A Raman spectroscopic study of the adsorption of fibronectin and fibrinogen on titanium dioxide nanoparticles

The adsorption of proteins that contain the amino acid sequence Arg-Gly-Asp (RGD) plays a crucial role for the biocompatibility of implant materials. Detailed knowledge of the adsorption process is of great interest because it is a dominant factor that decides on the integration or rejection of an implant by the organism. We have studied the adsorption process on titanium dioxide nanoparticles via two proteins, namely fibrinogen and fibronectin. Bulk protein spectra are compared to spectra of proteins that were adsorbed on TiO2 nanoparticles (as an enlarged model surface for TiO2 implants).
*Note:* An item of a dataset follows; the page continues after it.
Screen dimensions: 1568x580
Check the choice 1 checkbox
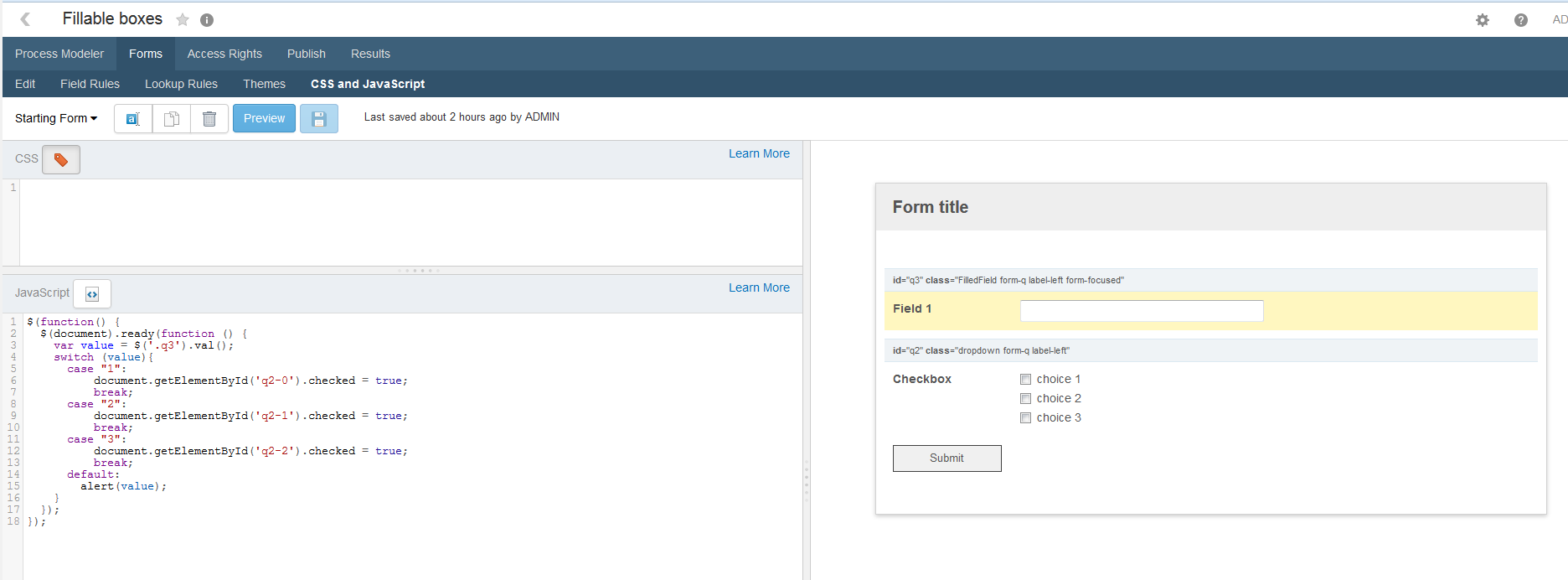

In the Raman spectra of the adsorbed proteins a characteristic band occurs that can be assigned to an interaction between TiO2 nanoparticles and the carboxylate groups of the protein. A moderate shift of the amide I band towards higher wavenumbers observed in the adsorbed fibrinogen spectrum in comparison to the bulk protein spectrum is due to conformational changes during the adsorption process. In the spectra of adsorbed fibrinogen the peak area of the multiplet of CH3 and CH2 deformation modes in relation to the amide I Raman peak area is decreased as compared to the spectra of bulk fibrinogen. These spectral features indicate an increasing content of beta-sheet and a decrease of alpha-helical structure content for fibrinogen while for fibronectin an increase of beta-sheet structure and a decreasing content of random coil structure was found. The adsorption takes place via the protein side-chains.